Thousands of companies across the UK are already exporting a wealth of British products and services abroad and we’re seeing particularly positive growth from the engineering and management sectors. Yet opportunities still exist for many more to take this leap.
It can of course be a daunting prospect for any business to tackle a new market and selling overseas will create challenges for the first-time exporter. Cultural and business differences are a major consideration, especially outside of the familiar comfort zone of Western Europe. From time zones and language barriers to meeting etiquette and appropriate hand shaking techniques, cultural faux pas are high on the international business agenda.
However, the most pressing concern for businesses entering new markets in this current climate is arguably uncertainty surrounding payment and cashflow.
It would be easy to assume that the process of collecting money from an overseas customer would be the same as with a domestic transaction but there can be significant differences – particularly in terms of debtor days. For UK companies that are more accustomed to payment 30 to 40 days from the date of the invoice, the 90 day turnaround that is typical in some European countries will have clear cashflow implications.
Despite these challenges, the government is keen on fuelling export growth and will, along with Chambers of Commerce, provide general advice to those businesses seeking to take the plunge. On the financial side, maintaining cashflow via outsourced credit control or creating a cash buffer is absolutely vital when selling abroad.
Oiling the wheels
Above all when investing in growth, businesses need to ensure they are building on stable foundations. Even if there is money in the bank, without assured working capital businesses cannot have the financial confidence needed to strike out.

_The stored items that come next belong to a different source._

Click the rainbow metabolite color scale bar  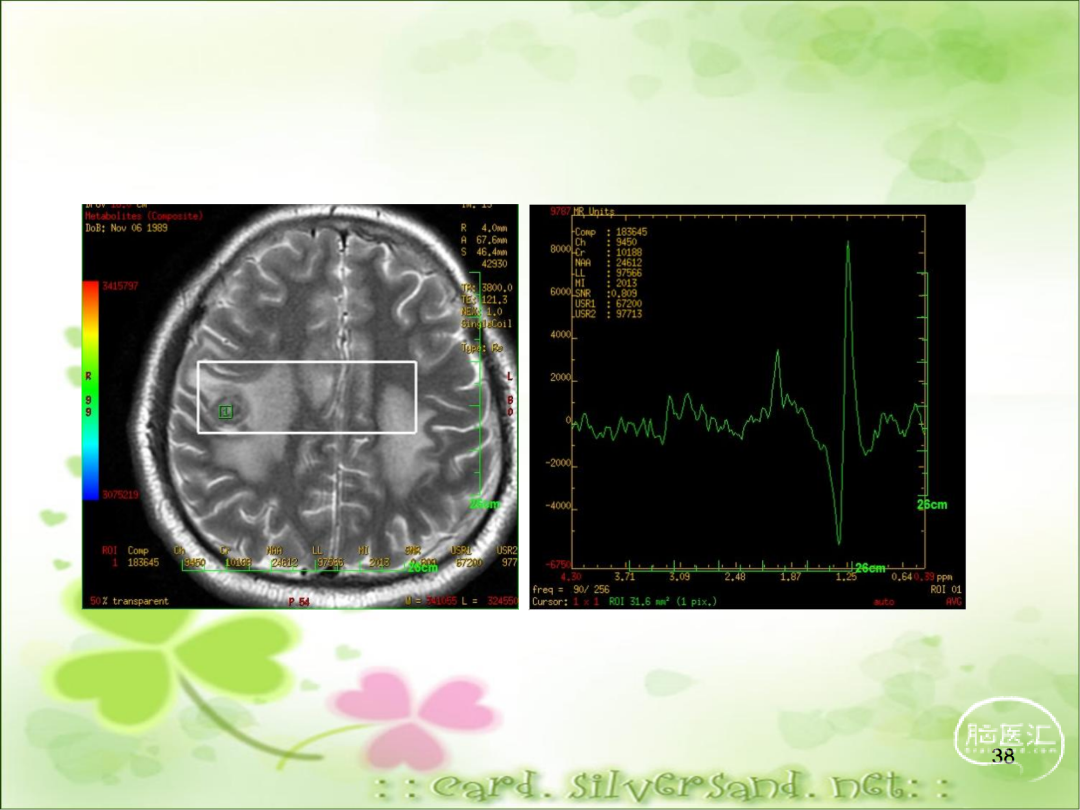pos(90,389)
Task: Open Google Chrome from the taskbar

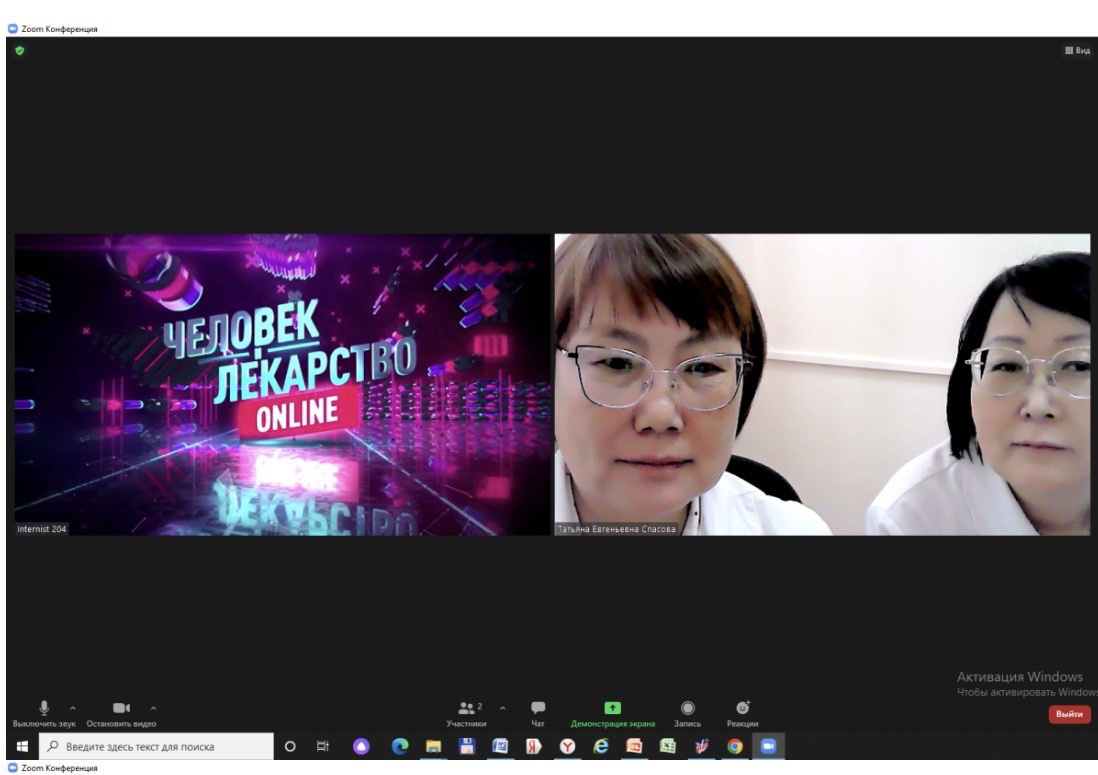Action: pyautogui.click(x=735, y=746)
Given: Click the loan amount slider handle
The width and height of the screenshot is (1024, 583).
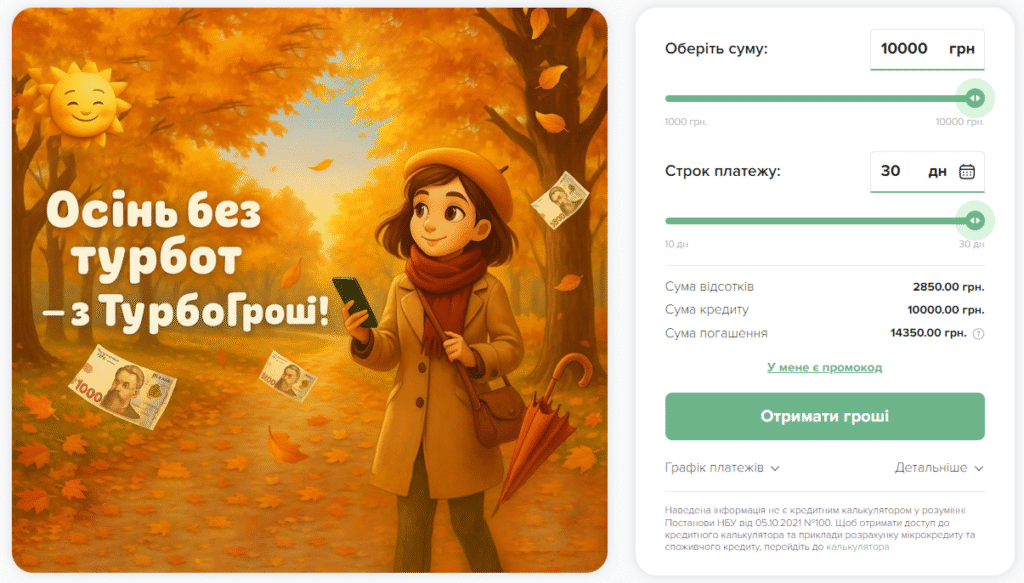Looking at the screenshot, I should [975, 99].
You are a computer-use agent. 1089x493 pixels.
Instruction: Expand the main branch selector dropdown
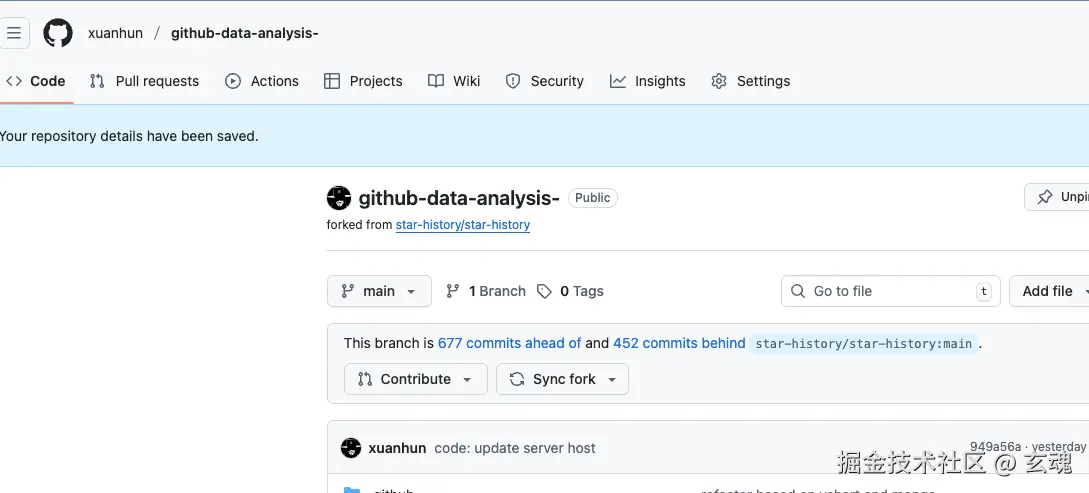tap(379, 291)
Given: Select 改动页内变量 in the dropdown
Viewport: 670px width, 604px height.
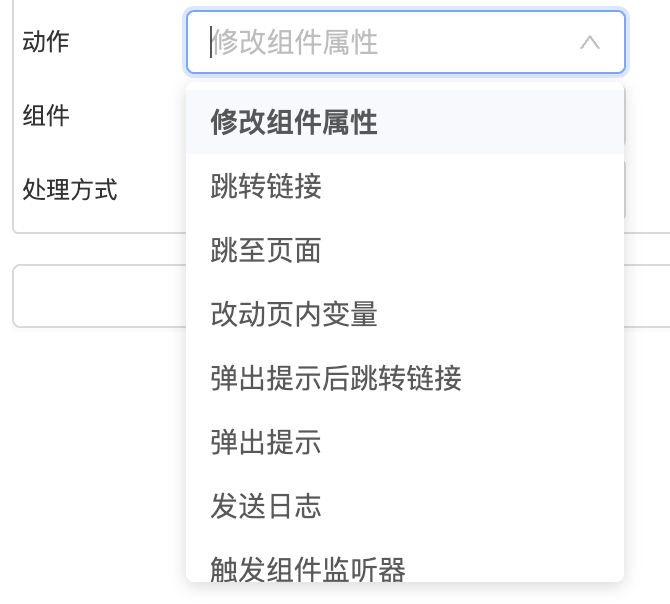Looking at the screenshot, I should click(x=294, y=314).
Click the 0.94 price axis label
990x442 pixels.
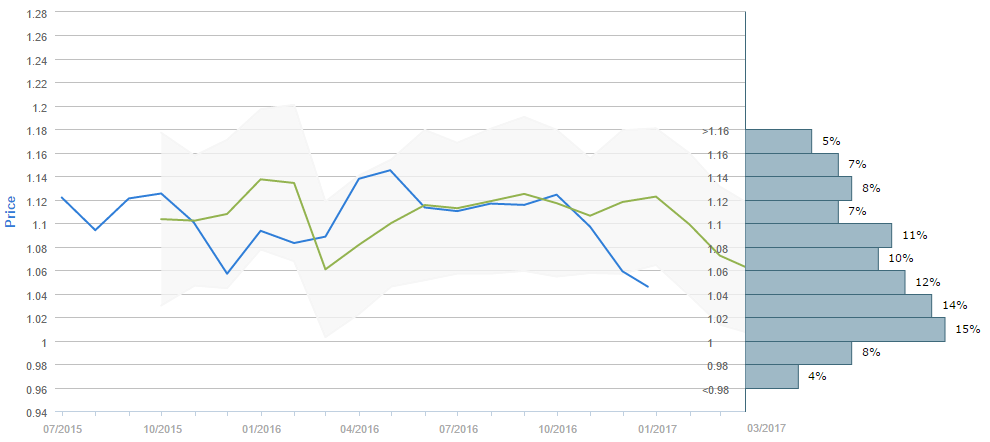pos(35,413)
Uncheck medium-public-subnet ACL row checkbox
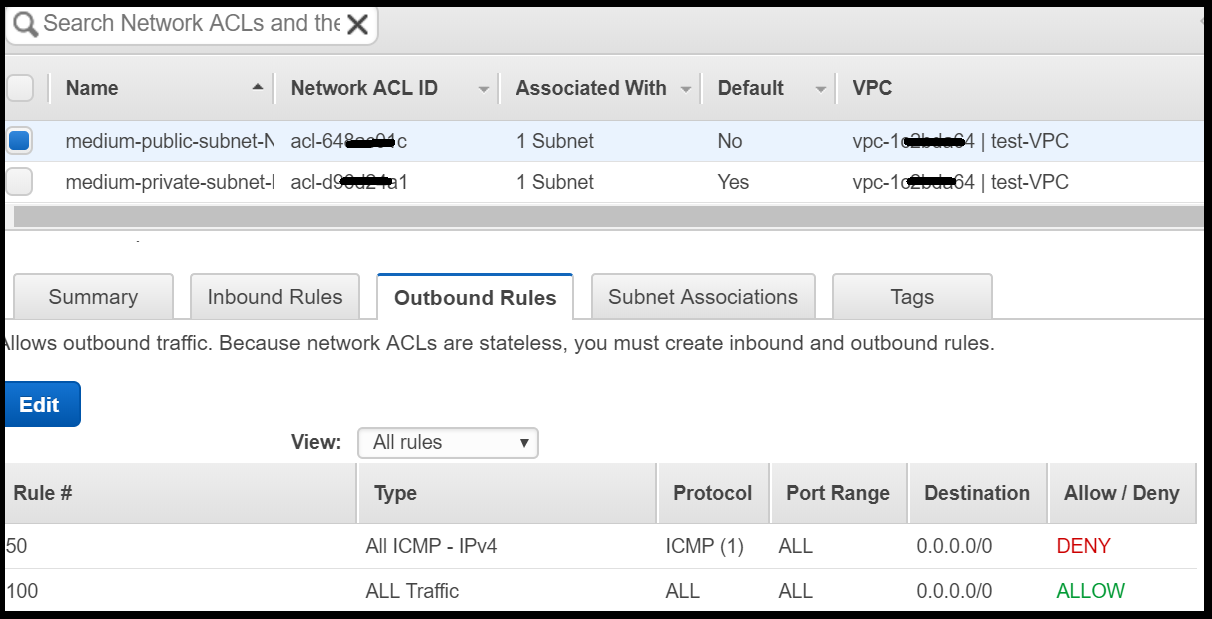The image size is (1212, 619). coord(19,141)
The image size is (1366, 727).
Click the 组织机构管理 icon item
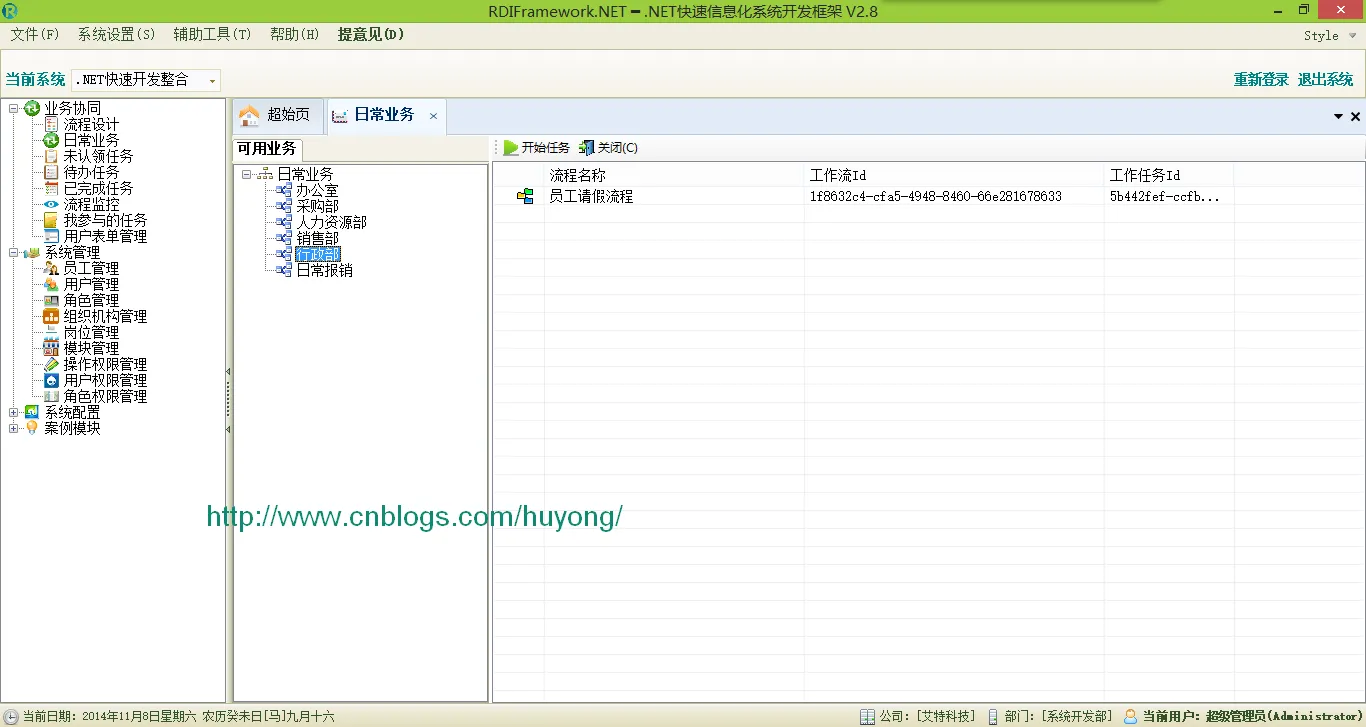point(52,316)
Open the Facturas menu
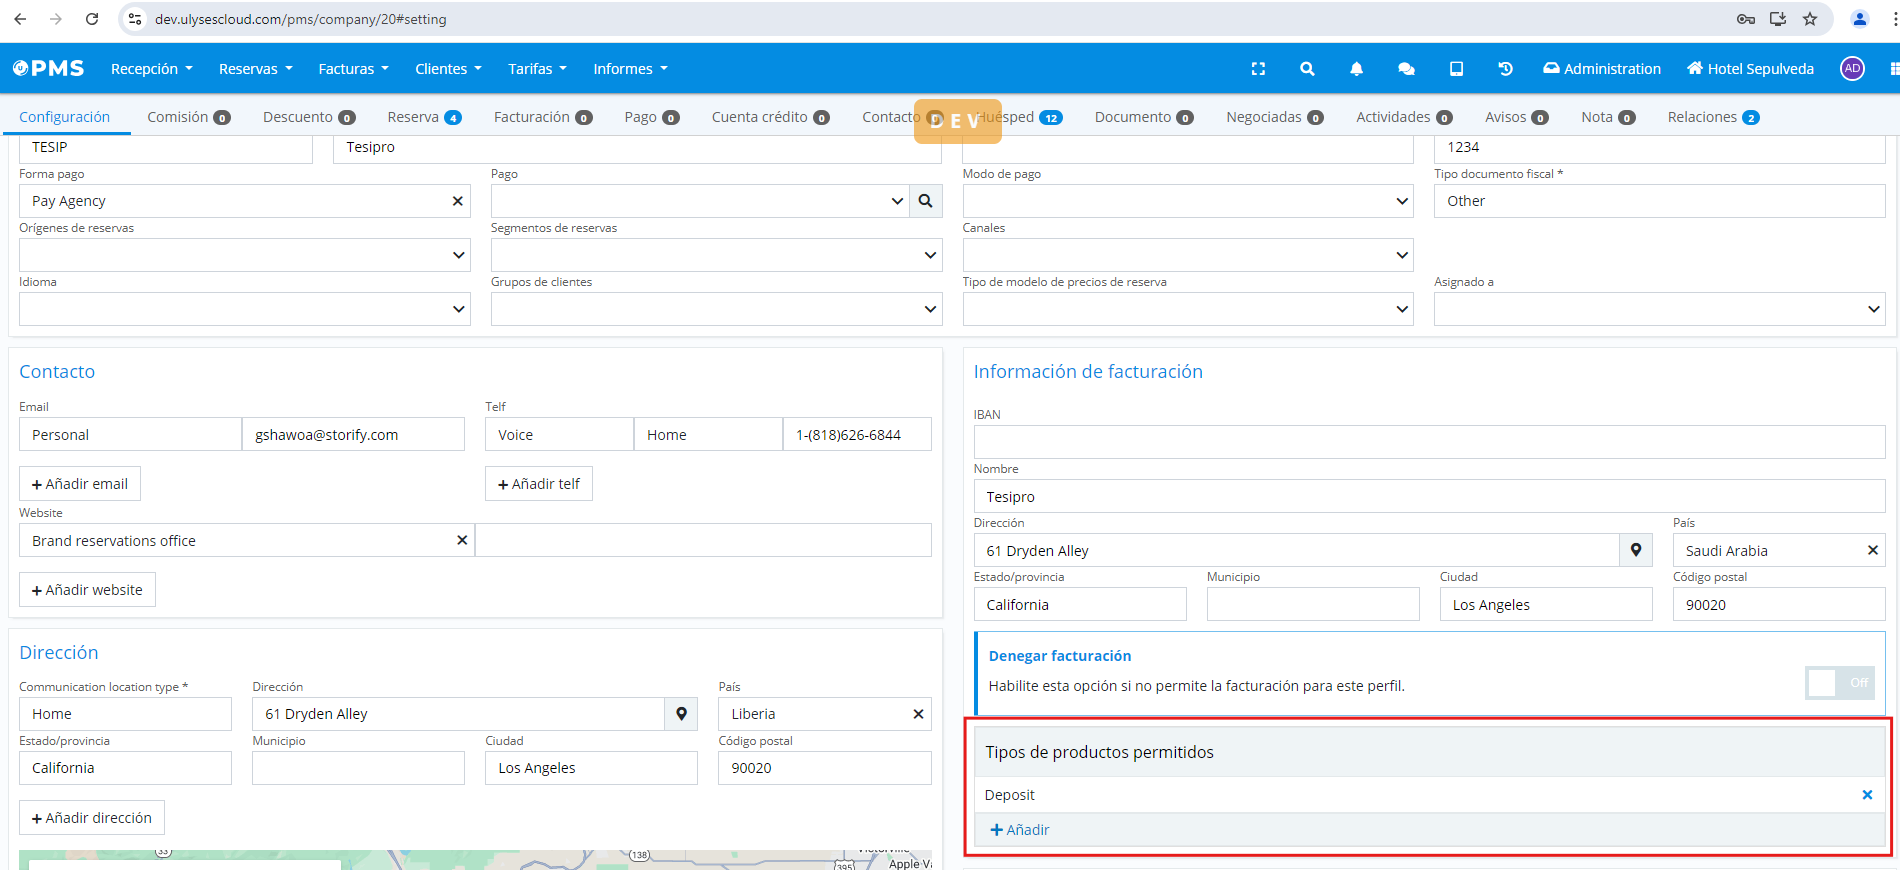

Without healthy cashflow, businesses cannot hope to survive for long, let alone grow or proceed with acquisition plans. SMEs must work to enhance their cash-management and educate themselves on the options for funding gaps in working capital in order to build a stable platform for growth.
Understandably, embattled SMEs have fought hard to hold on to cash and hunker down during difficult economic times. Yet, despite the strain of the last few years, many SMEs have emerged fitter and leaner than ever before, ready for growth but not yet grasping the nettle.
Now is the time for the battle-hardened among them to actively pursue growth and add momentum to the wider economic recovery.